Dans un réflexe de survie pour échapper à cette vision d’une Judith héroïque et vengeresse, l’homme s’éveille et sort du rêve transcendantal de ses pulsions irréelles. En sueur, perdu, il cligne ses paupières pesantes. La lumière du jour s’infiltre comme un loup blanc entre les rideaux, sa vision nocturne s’évanouit face à la pénombre d’une chambre de style Empire. Il est couché dans un lit bateau d’acajou à têtes de sphinx, surmonté, de part et d’autre, d’un rideau de taffetas jaune, le regard bienveillant d’un portrait de femme en corsage léger lui fait face.
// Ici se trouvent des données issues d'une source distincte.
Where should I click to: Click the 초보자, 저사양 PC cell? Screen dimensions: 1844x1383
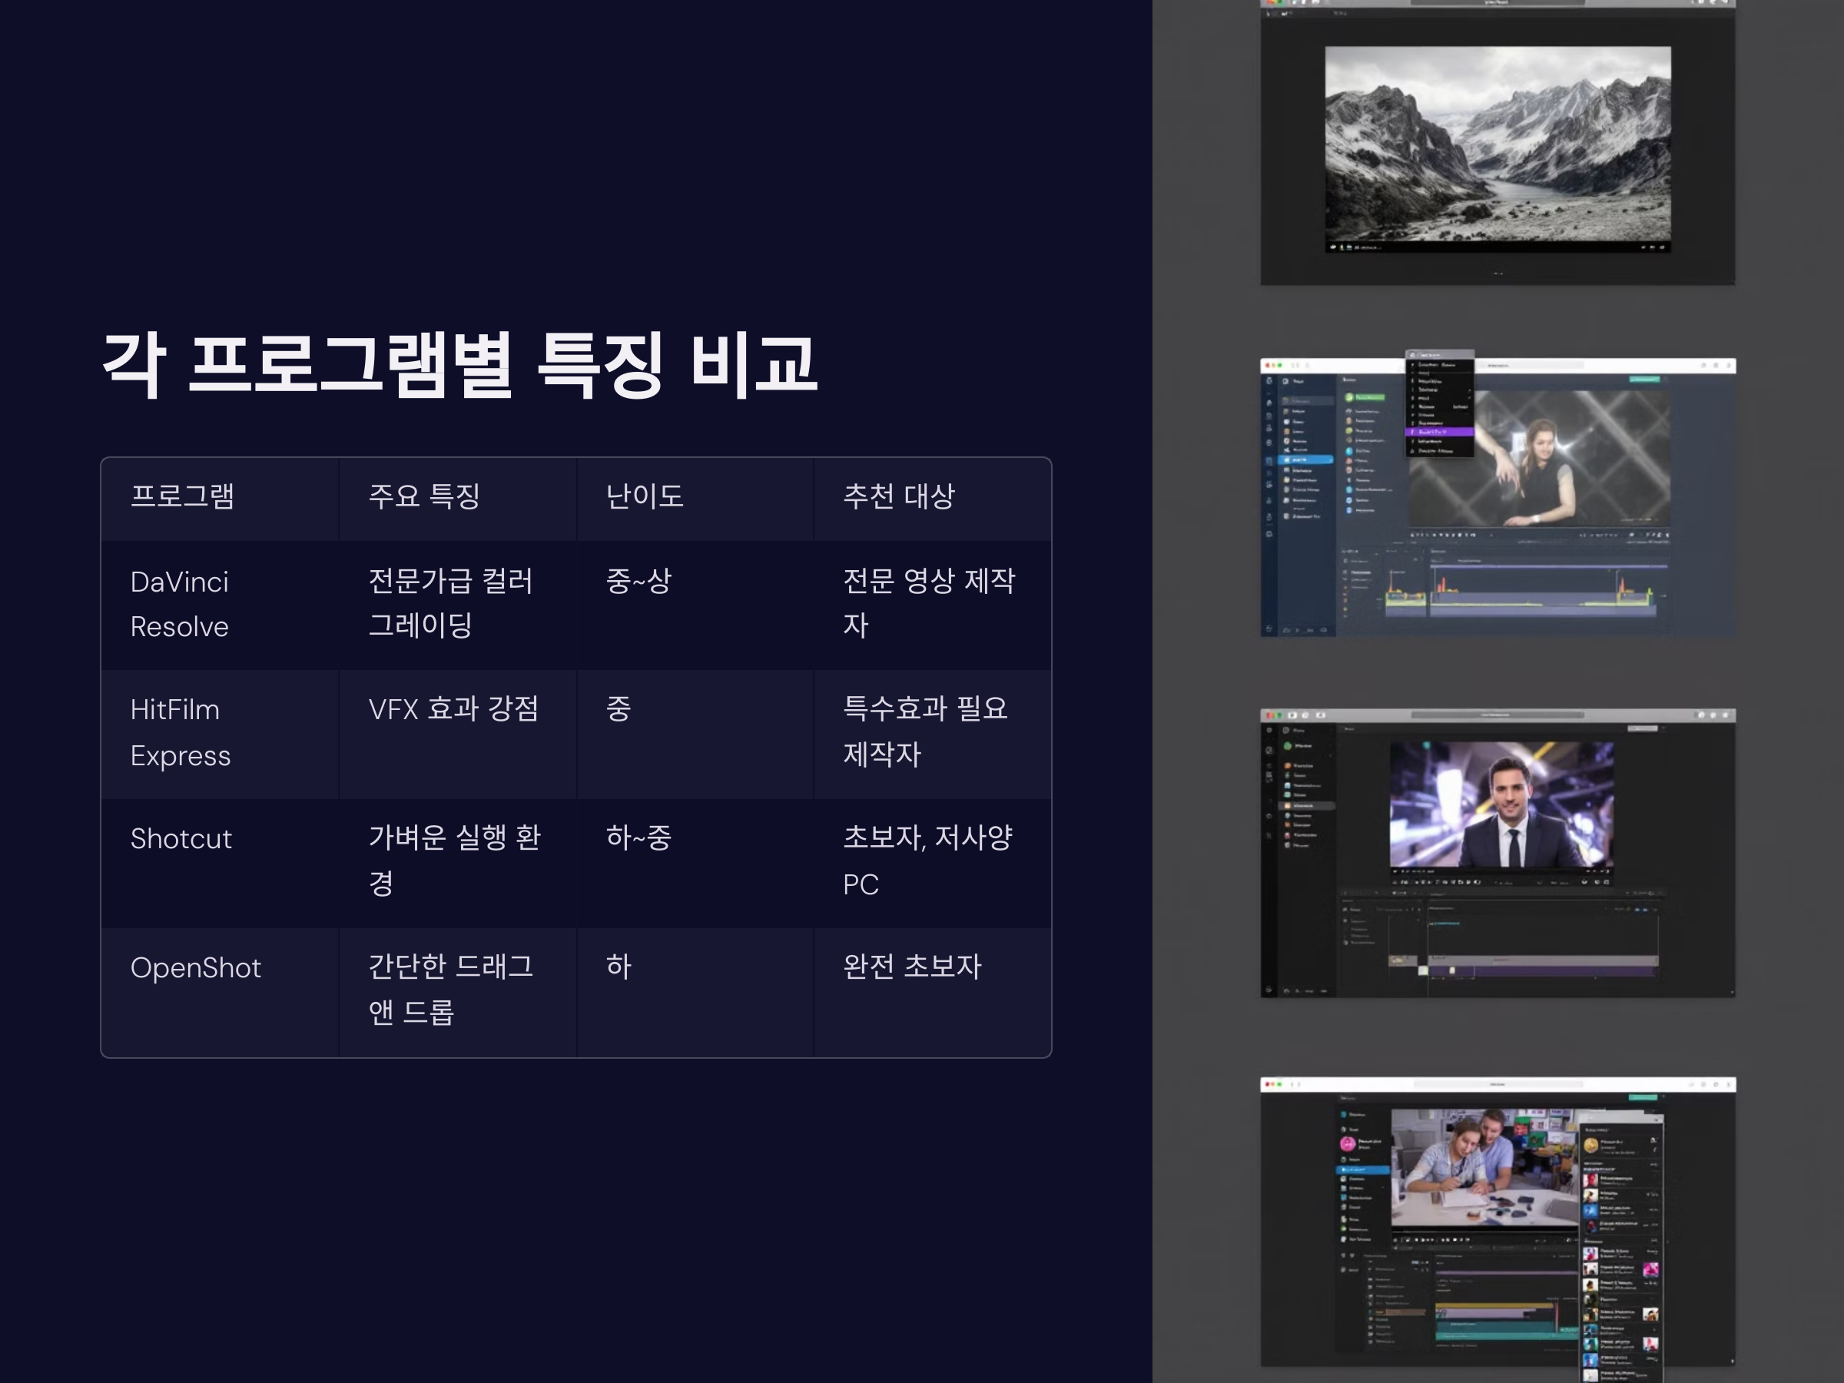point(927,860)
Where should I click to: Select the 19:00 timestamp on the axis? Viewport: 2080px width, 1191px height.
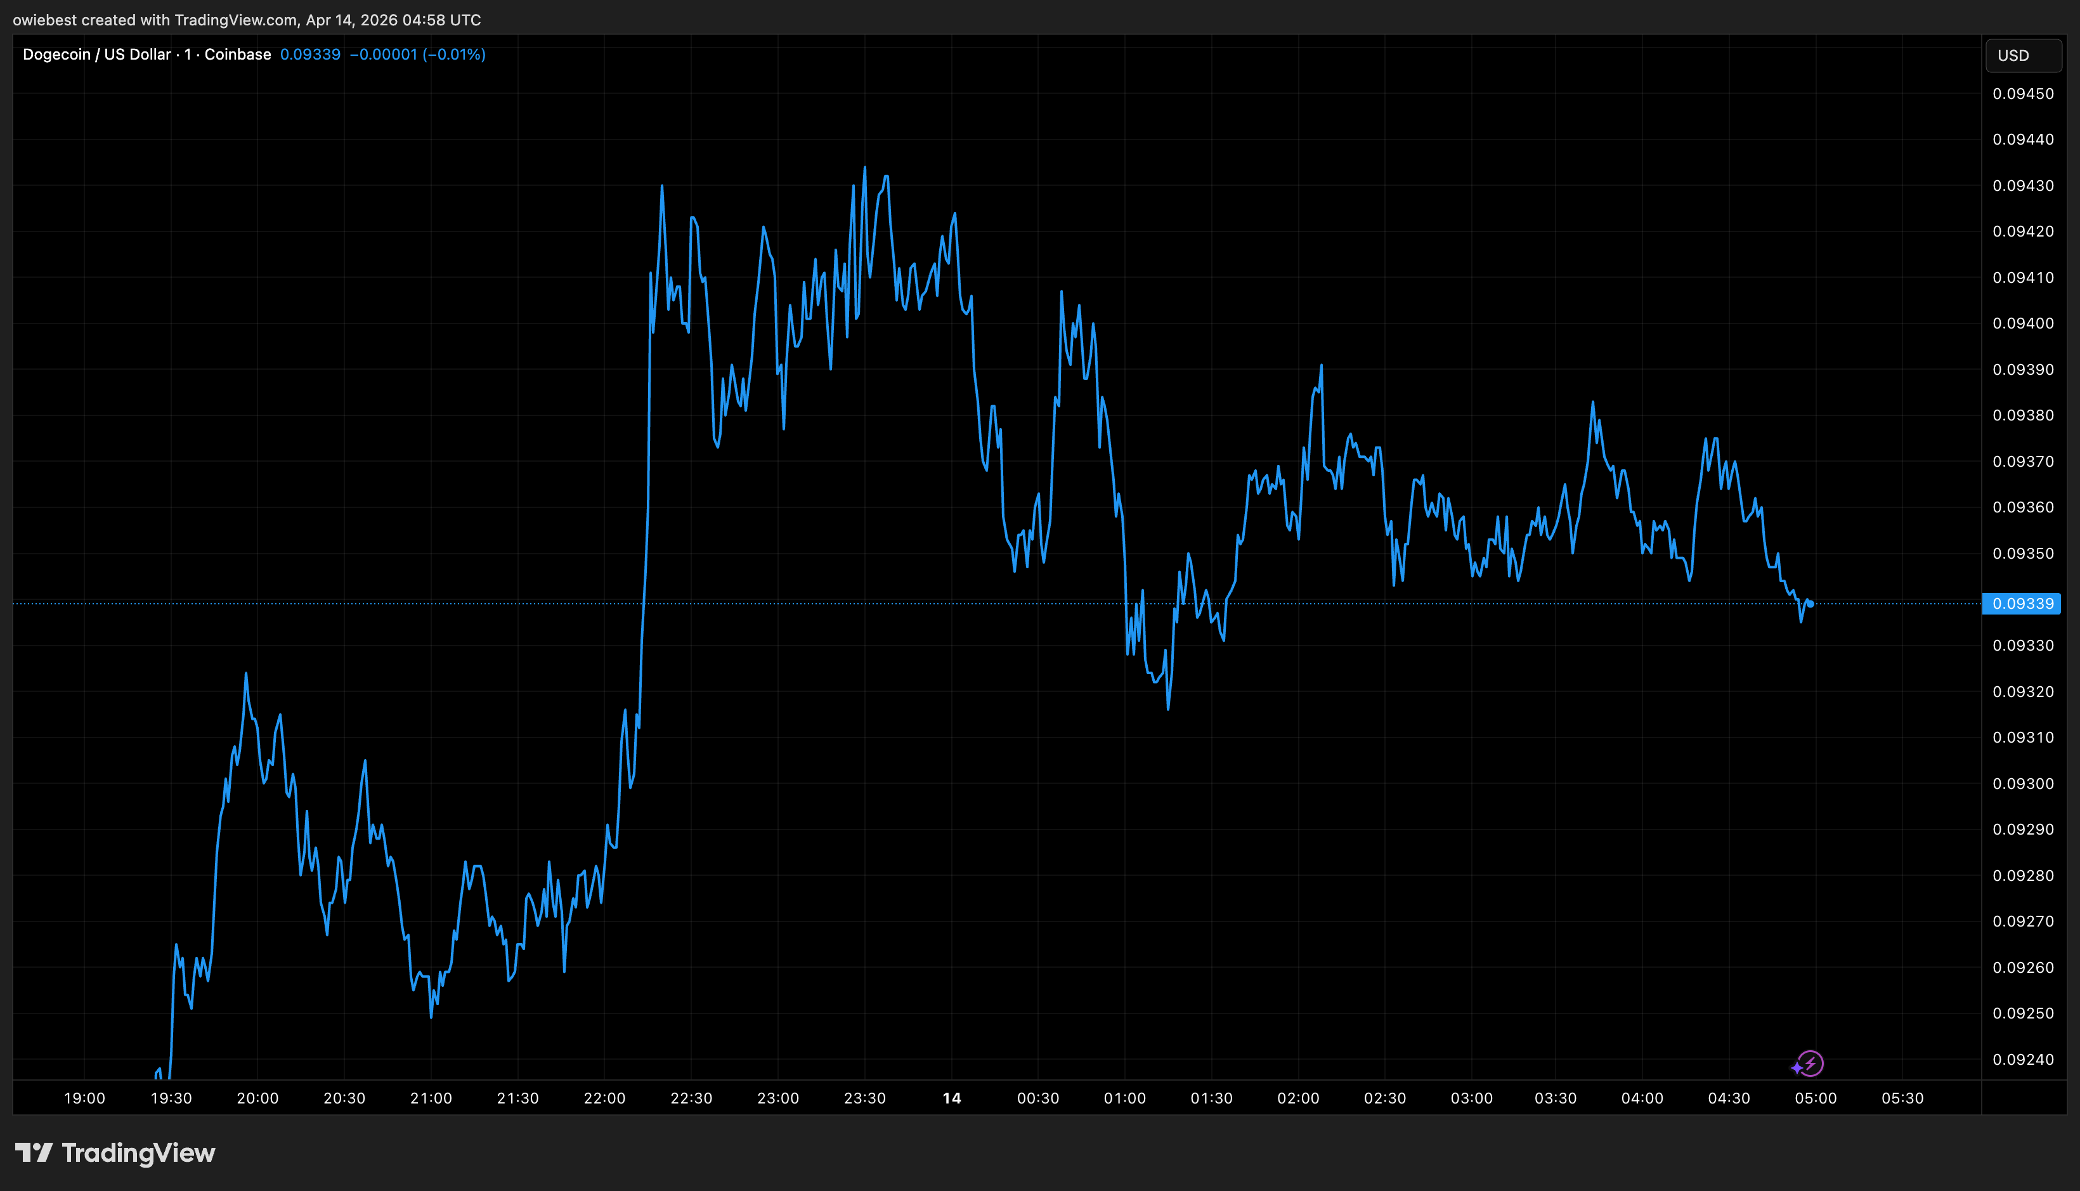(84, 1099)
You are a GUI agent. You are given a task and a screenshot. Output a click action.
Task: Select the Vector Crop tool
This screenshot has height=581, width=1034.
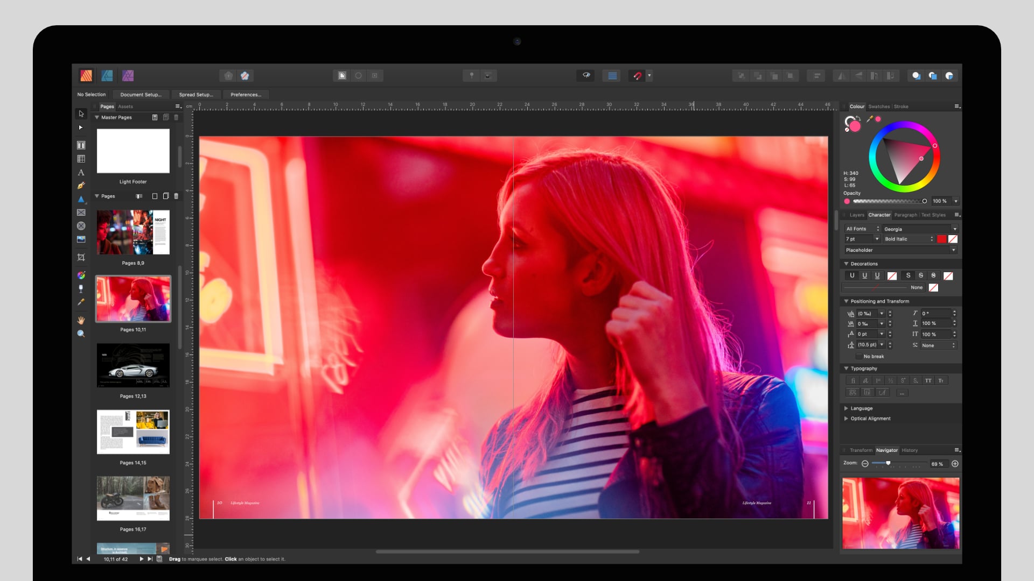coord(81,257)

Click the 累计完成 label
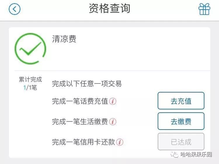30,79
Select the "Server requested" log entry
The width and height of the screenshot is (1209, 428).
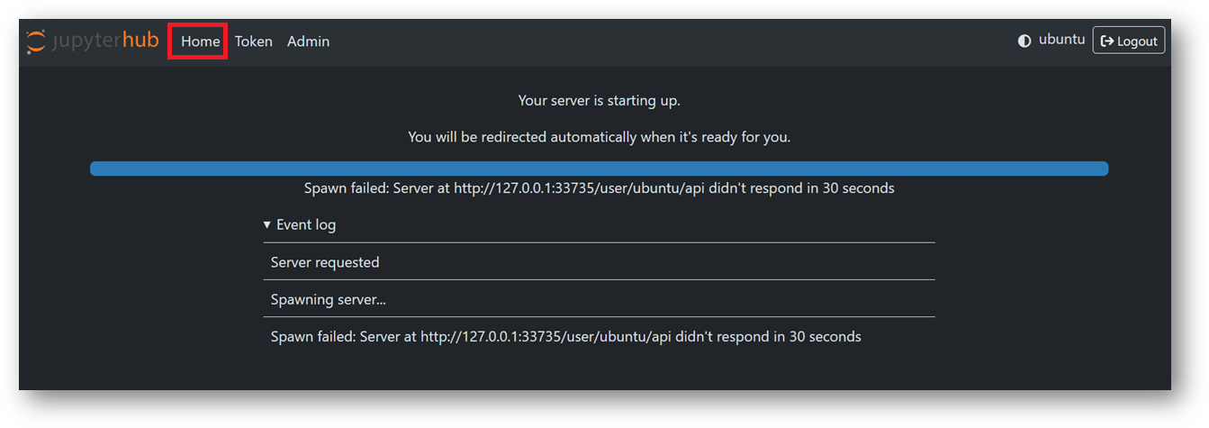click(325, 262)
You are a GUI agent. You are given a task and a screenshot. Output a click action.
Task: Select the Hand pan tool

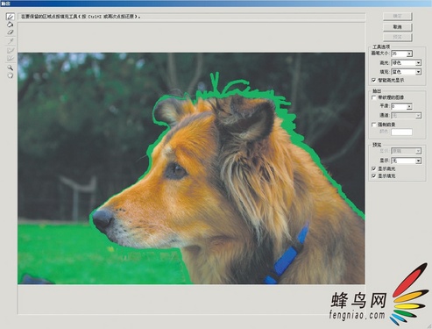(x=11, y=75)
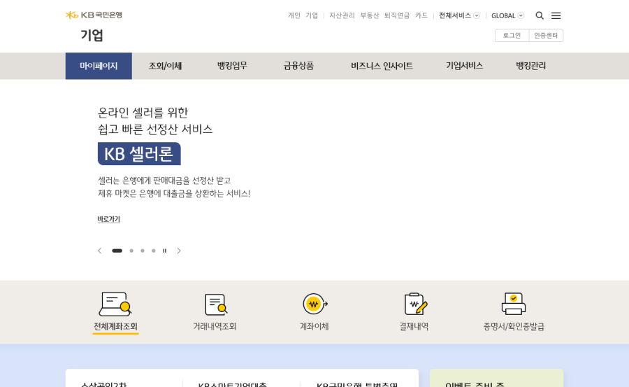Viewport: 629px width, 387px height.
Task: Click the 증명서/확인증발급 printer icon
Action: 514,304
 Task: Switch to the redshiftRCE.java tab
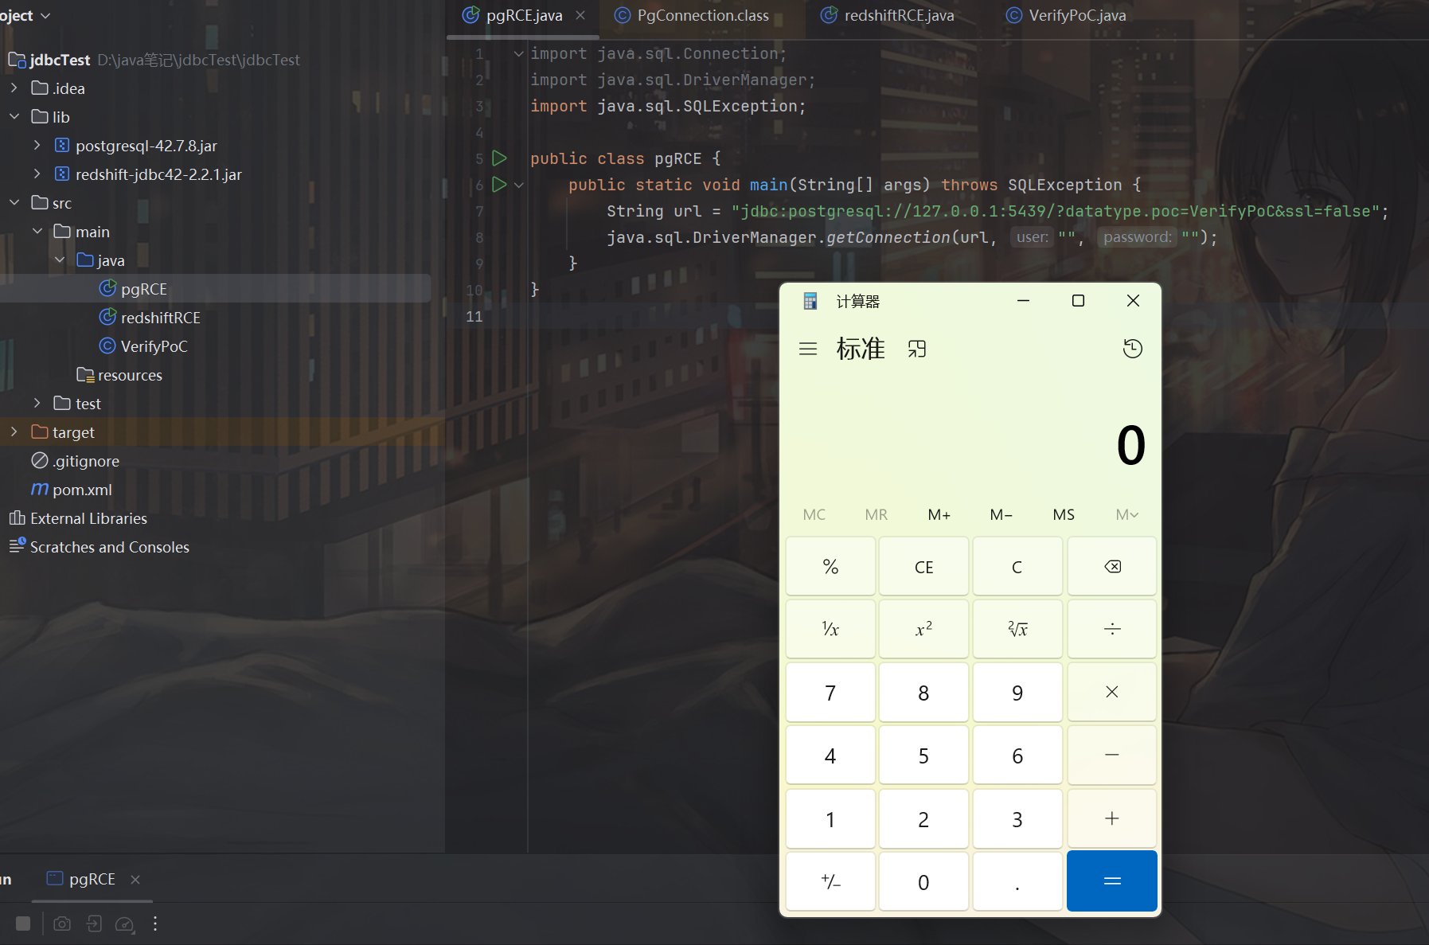pyautogui.click(x=898, y=16)
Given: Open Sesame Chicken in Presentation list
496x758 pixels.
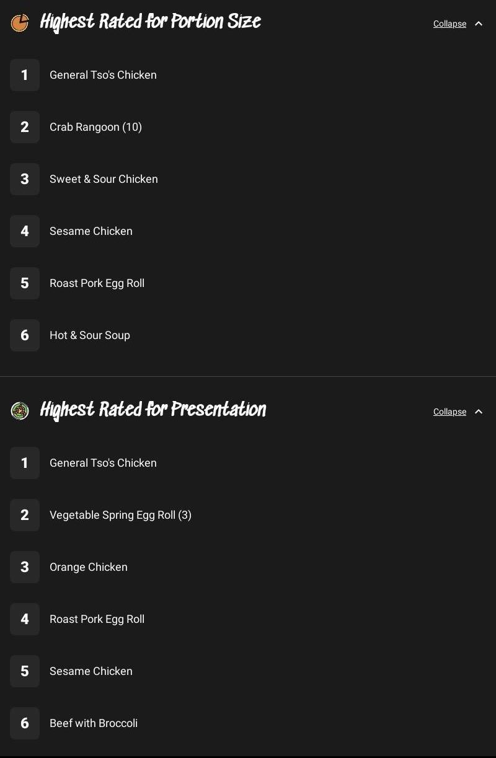Looking at the screenshot, I should click(91, 671).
Sur un des fauteuils d’un salon exigu attenant, il remarque ses vêtements dispersés pêle-mêle, la chambre sent le tabac acidulé.

— Où suis-je ? se dit-il en se frottant les yeux.

En percevant le brouhaha de la ville, en un flash, il se souvient qu’il est à Paris, à l’hôtel Napoléon près de la place de l’Étoile. Émergeant de sa torpeur, il s’étire pour apaiser les tensions dans son corps. La blancheur des draps fait ressortir sa peau lisse, hâlée et sa chevelure brune en bataille. Sa barbe naissante recouvre ses traits tirés d’une nuit peu réparatrice. Ses tempes martèlent son cerveau en manque d’oxygène.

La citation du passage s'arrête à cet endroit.